Un domingo, veinticinco años después, sigue guardando el mismo secreto y continúa sin saber qué pasó aquella noche en la que perdió el conocimiento y decidió huir de todo, de Chino, del disparo y de saber lo que de verdad ocurrió.

El Federico de ahora es un hombre resignado que no ha sido feliz. Ha tenido que vivir con la culpa de algo que no fue y que jamás se apresuró a descubrir, sin embargo, una fiesta de

Halloween en el colegio de su hija hace que todo vuelva. Una mujer disfrazada de Catwoman que le resulta desconcertantemente familiar será quien arroje luz al enigma que le ha perturbado durante los últimos años y al que ha preferido tratar de ignorar. Sin éxito. Pero, ¿qué pasó aquella noche? Descubrirlo es una constatación de una decepción que ya planeaba sobre el lector. Aquella noche no pasó apenas nada. El lector lo sabe, aunque Fede, como haría cualquiera, asume lo peor, aunque no lo exprese. Y esta es una de las virtudes de la novela; su protagonista no lo dice todo, sin embargo, nos lo cuenta a través de lo que hace. Es cierto que Federico puede parecer un denostado cliché del hombre frustrado, que deja que la vida le viva a él, en vez de agarrarla fuerte como el volante en una curva. Da la impresión que tiene más intención de dejarse caer y de luchar contra el remordimiento fingiendo normalidad, sin embargo, los recuerdos le llevan a reavivar sus sentimientos hacia su prima y a volver a escribir tras los intentos olvidados de ser novelista y los incontables fracasos laborales. Una reacción hacia la redención.

Loriga cae en algunos convencionalismo de la edad adulta, tanto es así que en Sábado no termina de ser creíble el Fede de 17 años. ¿Por qué?
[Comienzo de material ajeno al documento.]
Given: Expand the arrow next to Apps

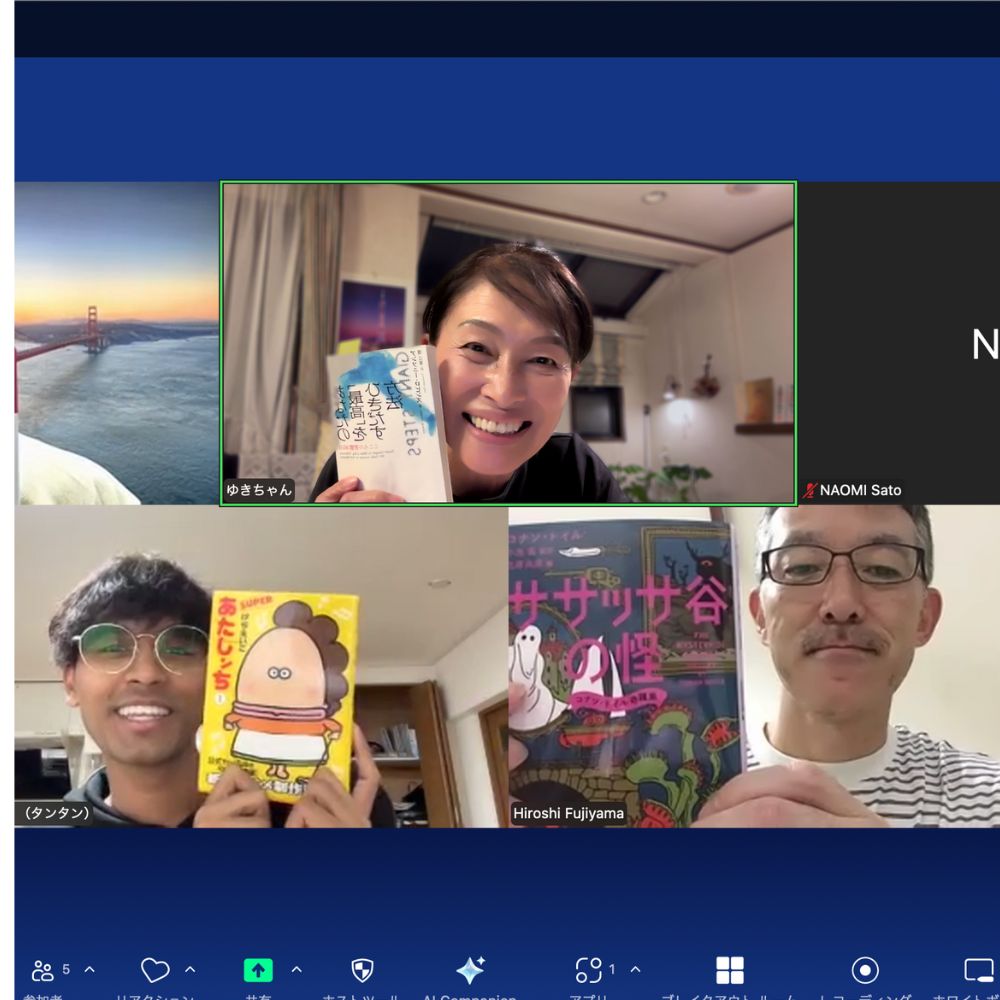Looking at the screenshot, I should [x=635, y=969].
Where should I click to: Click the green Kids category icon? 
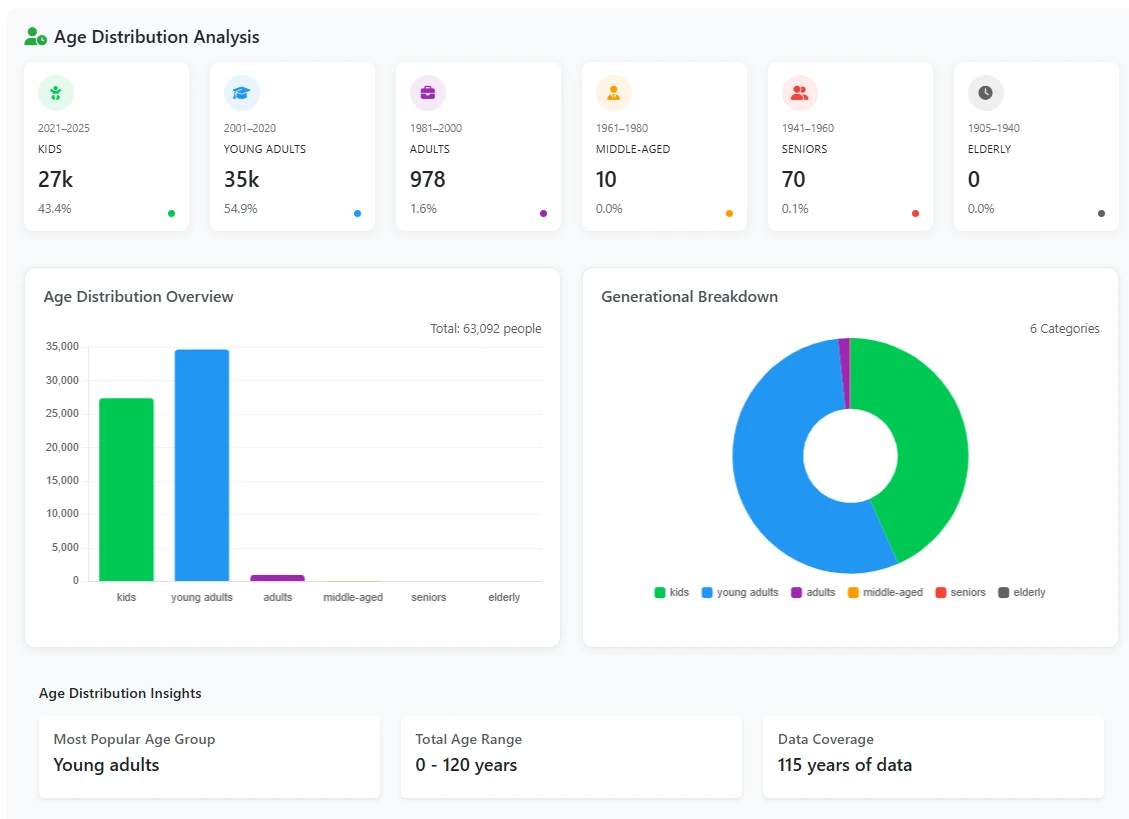[x=56, y=93]
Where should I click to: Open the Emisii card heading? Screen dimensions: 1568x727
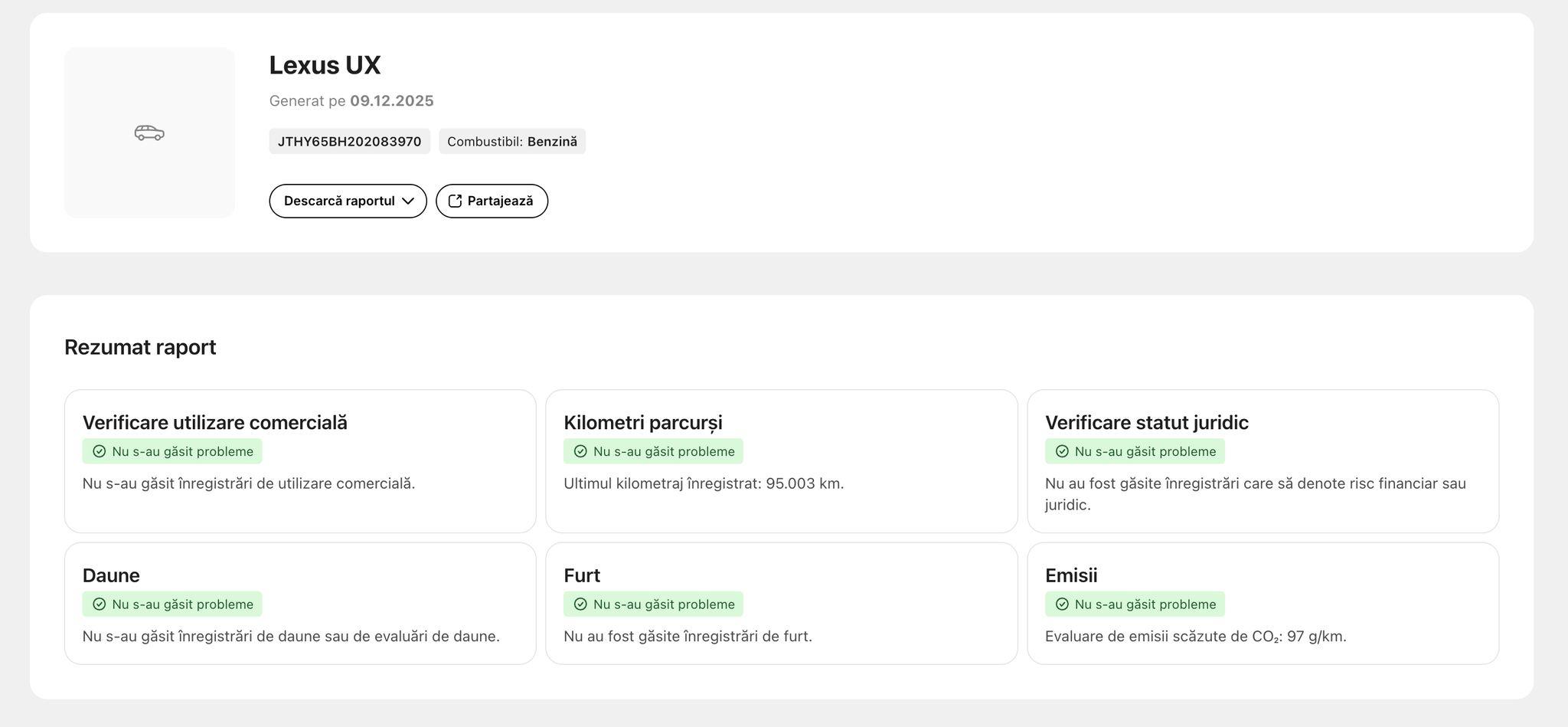point(1070,575)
Porque tiene reflexiones de adulto, aún cuando solo es un chico sin personalidad, sin autoestima y sin ambición alguna.

Pretende recrear una persecución moral entre la culpa y el recuerdo, y al final lo consigue, lástima que la anécdota en sí no de para que invite a la reflexión o que el lector se cuestione qué decidiría él; saberlo todo o ignorarlo todo.

Quizá este Premio Alfaguara 2017 pueda resultar una historia leve, sin poso y en ocasiones un poco anodina, pero ahí está posiblemente la mayor virtud de su autor, hacer de lo cotidiano una prosa que se enciende después, que prende luego, una vez pasadas todas las páginas. Suponemos que a estas alturas Loriga ya sabe cuál es el secreto para generar esa empatía incómoda con sus personajes, resignados, deprimidos, a veces desesperados. Es decir, todos los yo que muchas veces somos y que jamás querríamos ser. Siempre consigue un baile macabro entre lector y protagonista, que seduce y que a veces provoca cierta llamada a la acción. Loriga no

te pide nada sino que a través de Sábado, Domingo te regala un reflejo en forma de verdad; una imagen tan incómoda como llevar puestos unos calcetines mojados.

Sin embargo una especie de redención llega al final del libro, cuando el protagonista toma la decisión de afrontar la vida. Ocho páginas que bien podrían ser un canto a la esperanza, pero tratándose de Loriga no resultaría extraño que fueran un nuevo epílogo del fracaso. Es probable. En cualquier caso, Sádado, Domigo es ágil aunque apenas pase nada. Llegar al final es quedarse a la mitad. Da la impresión de que las últimas páginas son precipitadas, de que el círculo no queda completamente cerrado.

Y, aunque no se corte el hilo que une a Federico con el lector, se queda enredado en un nudo tan tupido que eclipsa la moralina, que presumiblemente tiene que ver con la lucha por cumplir los sueños. Y no es que Loriga se haya convertido en un idealista, es que ya han pasado treinta años desde Lo peor de todo, y Loriga, a nuestro pesar, se ha hecho mayor.